Goal: Copy the listing that follows, reproducing every line character for character.

[Items stored from a collection]
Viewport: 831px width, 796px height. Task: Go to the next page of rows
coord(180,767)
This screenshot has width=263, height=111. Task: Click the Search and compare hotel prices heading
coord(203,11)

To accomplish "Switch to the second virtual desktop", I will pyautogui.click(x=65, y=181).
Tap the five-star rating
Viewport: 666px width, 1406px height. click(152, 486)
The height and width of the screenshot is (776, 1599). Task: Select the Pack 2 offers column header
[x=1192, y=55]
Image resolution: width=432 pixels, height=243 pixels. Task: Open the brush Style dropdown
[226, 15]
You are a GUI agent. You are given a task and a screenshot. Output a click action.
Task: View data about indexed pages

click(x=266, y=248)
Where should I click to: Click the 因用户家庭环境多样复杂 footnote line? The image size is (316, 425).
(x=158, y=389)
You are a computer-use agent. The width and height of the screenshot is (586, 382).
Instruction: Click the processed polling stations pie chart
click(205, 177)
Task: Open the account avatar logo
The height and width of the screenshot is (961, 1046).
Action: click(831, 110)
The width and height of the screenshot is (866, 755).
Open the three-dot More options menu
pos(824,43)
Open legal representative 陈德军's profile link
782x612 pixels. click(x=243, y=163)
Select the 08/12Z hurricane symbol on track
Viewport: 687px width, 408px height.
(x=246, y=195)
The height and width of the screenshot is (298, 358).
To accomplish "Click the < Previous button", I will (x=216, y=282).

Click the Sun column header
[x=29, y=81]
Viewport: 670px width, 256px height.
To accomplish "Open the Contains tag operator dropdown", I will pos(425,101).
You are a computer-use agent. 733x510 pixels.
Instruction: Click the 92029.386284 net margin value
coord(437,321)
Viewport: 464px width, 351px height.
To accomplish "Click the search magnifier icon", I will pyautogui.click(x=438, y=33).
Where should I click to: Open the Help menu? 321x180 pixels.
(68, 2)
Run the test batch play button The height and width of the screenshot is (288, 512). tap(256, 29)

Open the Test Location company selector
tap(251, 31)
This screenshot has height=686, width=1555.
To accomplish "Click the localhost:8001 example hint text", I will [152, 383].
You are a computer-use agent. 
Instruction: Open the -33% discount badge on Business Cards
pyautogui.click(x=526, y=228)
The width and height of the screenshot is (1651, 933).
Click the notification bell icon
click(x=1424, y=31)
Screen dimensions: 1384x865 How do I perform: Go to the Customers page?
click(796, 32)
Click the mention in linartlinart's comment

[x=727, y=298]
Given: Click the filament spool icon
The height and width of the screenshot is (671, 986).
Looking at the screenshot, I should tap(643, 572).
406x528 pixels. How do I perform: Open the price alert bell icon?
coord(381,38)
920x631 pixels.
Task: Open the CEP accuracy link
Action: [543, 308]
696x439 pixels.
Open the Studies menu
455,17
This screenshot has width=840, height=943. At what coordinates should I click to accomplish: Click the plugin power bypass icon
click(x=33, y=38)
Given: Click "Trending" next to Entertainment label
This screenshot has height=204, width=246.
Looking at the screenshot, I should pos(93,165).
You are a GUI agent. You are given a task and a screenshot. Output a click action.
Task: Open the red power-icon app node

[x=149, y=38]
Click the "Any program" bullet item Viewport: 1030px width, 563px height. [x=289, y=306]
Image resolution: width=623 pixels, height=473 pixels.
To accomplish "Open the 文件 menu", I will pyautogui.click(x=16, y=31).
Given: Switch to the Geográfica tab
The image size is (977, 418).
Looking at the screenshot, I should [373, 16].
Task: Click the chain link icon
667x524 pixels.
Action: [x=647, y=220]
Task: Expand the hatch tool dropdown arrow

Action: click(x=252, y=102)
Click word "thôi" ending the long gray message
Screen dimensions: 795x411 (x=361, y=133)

Exercise result:
Viewport: 831px width, 796px height. Task: Go to the next page of rows
coord(180,767)
This screenshot has width=263, height=111. Task: Click the Search and compare hotel prices heading
coord(203,11)

To accomplish "Switch to the second virtual desktop", I will pyautogui.click(x=65, y=181).
Tap the five-star rating
Viewport: 666px width, 1406px height. click(152, 486)
The height and width of the screenshot is (776, 1599). Task: Select the Pack 2 offers column header
[x=1192, y=55]
Image resolution: width=432 pixels, height=243 pixels. Task: Open the brush Style dropdown
[226, 15]
You are a GUI agent. You are given a task and a screenshot. Output a click action.
Task: View data about indexed pages

click(x=266, y=248)
Where should I click to: Click the 因用户家庭环境多样复杂 footnote line? The image size is (316, 425).
(x=158, y=389)
You are a computer-use agent. The width and height of the screenshot is (586, 382).
Instruction: Click the processed polling stations pie chart
click(205, 177)
Task: Open the account avatar logo
The height and width of the screenshot is (961, 1046).
Action: click(831, 110)
The width and height of the screenshot is (866, 755).
Open the three-dot More options menu
pos(824,43)
Open legal representative 陈德军's profile link
782x612 pixels. click(x=243, y=163)
Select the 08/12Z hurricane symbol on track
Viewport: 687px width, 408px height.
(x=246, y=195)
The height and width of the screenshot is (298, 358).
To accomplish "Click the < Previous button", I will (x=216, y=282).

Click the Sun column header
[x=29, y=81]
Viewport: 670px width, 256px height.
To accomplish "Open the Contains tag operator dropdown", I will pos(425,101).
You are a computer-use agent. 733x510 pixels.
Instruction: Click the 92029.386284 net margin value
coord(437,321)
Viewport: 464px width, 351px height.
To accomplish "Click the search magnifier icon", I will pyautogui.click(x=438, y=33).
Where should I click to: Open the Help menu? 321x180 pixels.
(68, 2)
Run the test batch play button The height and width of the screenshot is (288, 512). tap(256, 29)

Open the Test Location company selector
tap(251, 31)
This screenshot has height=686, width=1555.
To accomplish "Click the localhost:8001 example hint text", I will [152, 383].
You are a computer-use agent. 
Instruction: Open the -33% discount badge on Business Cards
pyautogui.click(x=526, y=228)
The width and height of the screenshot is (1651, 933).
Click the notification bell icon
click(x=1424, y=31)
Screen dimensions: 1384x865 How do I perform: Go to the Customers page?
click(796, 32)
Click the mention in linartlinart's comment

[x=727, y=298]
Given: Click the filament spool icon
The height and width of the screenshot is (671, 986).
Looking at the screenshot, I should tap(643, 572).
406x528 pixels. How do I perform: Open the price alert bell icon?
coord(381,38)
920x631 pixels.
Task: Open the CEP accuracy link
Action: [543, 308]
696x439 pixels.
Open the Studies menu
455,17
This screenshot has width=840, height=943. At what coordinates should I click to accomplish: Click the plugin power bypass icon
click(x=33, y=38)
Given: Click "Trending" next to Entertainment label
This screenshot has height=204, width=246.
Looking at the screenshot, I should pos(93,165).
You are a GUI agent. You are given a task and a screenshot. Output a click action.
Task: Open the red power-icon app node

[x=149, y=38]
Click the "Any program" bullet item Viewport: 1030px width, 563px height. [x=289, y=306]
Image resolution: width=623 pixels, height=473 pixels.
To accomplish "Open the 文件 menu", I will pyautogui.click(x=16, y=31).
Given: Switch to the Geográfica tab
The image size is (977, 418).
Looking at the screenshot, I should [373, 16].
Task: Click the chain link icon
667x524 pixels.
Action: [x=647, y=220]
Task: Expand the hatch tool dropdown arrow

Action: click(x=252, y=102)
Click word "thôi" ending the long gray message
Screen dimensions: 795x411 (x=361, y=133)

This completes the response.